**** Text extract
Kaepernick earned many fans and just as many detractors in 2016 when he began sitting and then kneeling during the national anthem to call attention to racial injustice.
With Joe Flacco sidelined by a back injury at the start of training camp, the Ravens seemed to need an experienced quarterback. And Kaepernick had maintained a warm relationship with Harbaugh’s brother, Jim, his onetime coach with the San Francisco 49ers.
The Kaepernick story raged on the city’s editorial pages and talk-radio stations for more than a week, with some fans calling for the Ravens to make a bold signing and others saying they’d renounce their season tickets if Kaepernick donned a purple-and-black uniform. The controversy eventually swept in team owner Steve Bisciotti and the franchise’s most famous former player, Ray Lewis.
The Ravens hoped to begin 2017 with a run of playoff games. Instead, they had to sit home for a third time in four years as fans grumbled about a growing malaise surrounding the team.
Owner Steve Bisciotti, however, resisted calls for sweeping change. Instead, he expressed absolute faith that general manager Ozzie Newsome, coach John Harbaugh and quarterback Joe Flacco could right the ship for 2017.
Beyond retaining their longtime power structure, the Ravens doubled down on their identity as a defense-first franchise, using their first four draft picks on defensive players and spending tens of millions of dollars to sign defensive tackle Brandon Williams and defensive backs Tony Jefferson and Brandon Carr.
********
Set exercise 1
In the Ravens passage, reproduce the section between "The Ravens hoped" and "surrounding the team.", inclusive, changing "malaise" to "gloom".
Set exercise 2
Condense the paragraph of the Ravens passage that begins "Beyond retaining their longtime power structure" into a short bulleted list that keeps its main facts.
**** Dataset rows
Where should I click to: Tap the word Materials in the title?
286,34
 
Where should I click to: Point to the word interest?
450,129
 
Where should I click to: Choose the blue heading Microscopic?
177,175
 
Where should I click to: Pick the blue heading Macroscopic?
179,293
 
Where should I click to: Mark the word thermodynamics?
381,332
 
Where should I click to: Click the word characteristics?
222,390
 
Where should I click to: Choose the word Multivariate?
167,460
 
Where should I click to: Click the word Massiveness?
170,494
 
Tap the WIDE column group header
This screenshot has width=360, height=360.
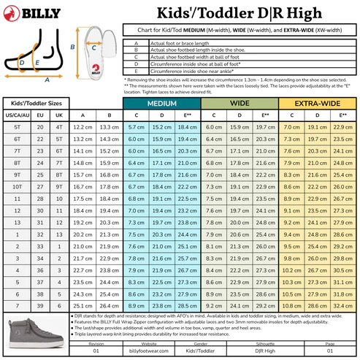[x=239, y=104]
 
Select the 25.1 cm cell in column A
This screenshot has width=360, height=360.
[x=83, y=305]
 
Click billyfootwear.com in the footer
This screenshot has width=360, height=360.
[x=161, y=351]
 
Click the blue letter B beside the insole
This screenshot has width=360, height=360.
[x=73, y=46]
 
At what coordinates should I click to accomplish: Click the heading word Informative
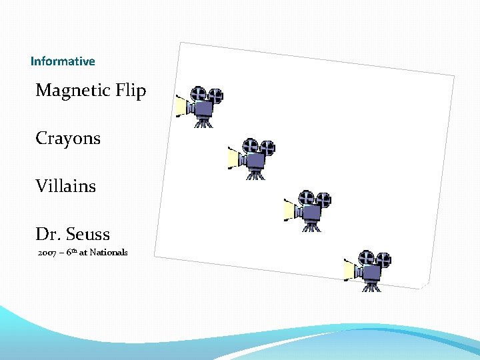pos(63,61)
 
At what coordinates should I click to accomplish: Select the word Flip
pos(131,91)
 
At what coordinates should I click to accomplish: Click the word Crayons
pos(68,139)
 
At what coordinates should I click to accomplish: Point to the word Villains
pos(66,186)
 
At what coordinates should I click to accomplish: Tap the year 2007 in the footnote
pos(47,253)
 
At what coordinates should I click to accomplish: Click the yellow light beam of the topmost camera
pos(180,105)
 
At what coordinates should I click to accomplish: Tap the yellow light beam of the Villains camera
pos(290,210)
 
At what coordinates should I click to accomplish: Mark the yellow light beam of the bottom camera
pos(349,270)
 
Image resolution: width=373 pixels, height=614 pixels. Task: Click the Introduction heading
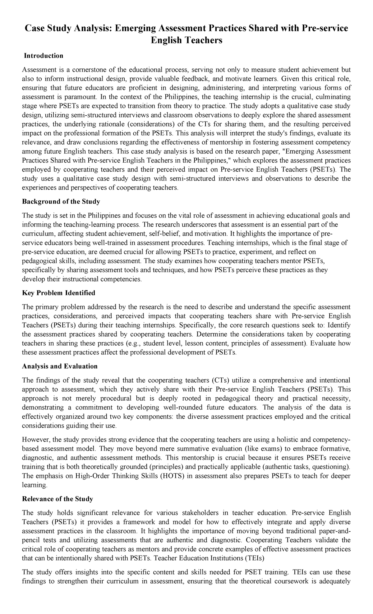click(x=44, y=56)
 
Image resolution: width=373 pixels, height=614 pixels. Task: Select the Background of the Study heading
click(x=61, y=201)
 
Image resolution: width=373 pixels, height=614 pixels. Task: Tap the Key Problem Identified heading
click(x=58, y=293)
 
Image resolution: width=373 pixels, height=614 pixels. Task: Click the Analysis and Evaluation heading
click(x=60, y=366)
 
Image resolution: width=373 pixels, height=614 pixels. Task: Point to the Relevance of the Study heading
click(x=58, y=499)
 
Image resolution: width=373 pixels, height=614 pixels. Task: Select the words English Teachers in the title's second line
click(x=186, y=40)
********
Answer 1
The Ravens hoped to begin 2017 with a run of playoff games. Instead, they had to sit home for a third time in four years as fans grumbled about a growing gloom surrounding the team.

Answer 2
- The Ravens kept their longtime power structure.
- They reinforced their identity as a defense-first franchise.
- They used their first four draft picks on defensive players.
- They spent tens of millions of dollars to sign defensive tackle Brandon Williams and defensive backs Tony Jefferson and Brandon Carr.